I'll go down the YouTube hole occasionally but it is usually chasing music.  Stephen Stills live performances or something like that.  Nina Simone.  Some people that I never thought I'd actually be able to see.  Google keeps trying to suck me into the YouTube dopamine mine with George Carlin performances and reaction videos to the first time some opera lady has ever heard Pink Floyd's The Great Gig In The Sky [Still, btw, one of the greatest songs 'written' in my lifetime].   But I resist the 'Family Plan' and the clutches of the system.

So I decided to stop Redditing for some time yet to be determined.   Instead of Reddit I scroll through news with AP, Reuters, Al Jazeera, 1440, and the rest.  Enough doom there without needing the overlay of emphatic opinions.

So far, so good.  It is really as much of an addiction as any I've encountered.  Not as bad as quitting smoking but still not nothing.

There are some great AI chat programs out now but nearly all of them are Apple so I may never find my own echo chamber but the idea is a little enticing.

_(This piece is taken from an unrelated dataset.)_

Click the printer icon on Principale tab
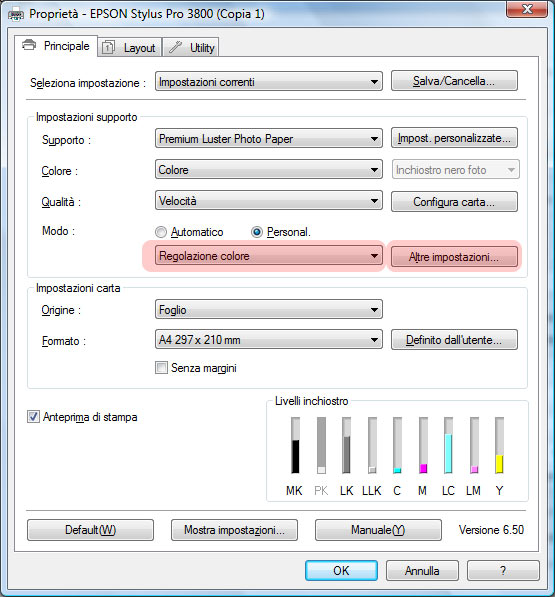The height and width of the screenshot is (597, 555). pyautogui.click(x=29, y=45)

Today is Sister Schubert's cinnamon roll day.  No relation but I wish they were.  Love that the serving size is 1 Roll.  Hah.

 

Date: 2024-09-22 21:33 (UTC)
siglinde999: (Default)
From: [personal profile] siglinde999
I never got into Reddit. I do social media for several groups so end up on lots of social media sites, both to post and to track reactions. Ironically, I am less interested than ever in following much of anything there, because now it feels like work. Periodically I have to remind myself to walk away and not feed the trolls, but that gets easier all the time.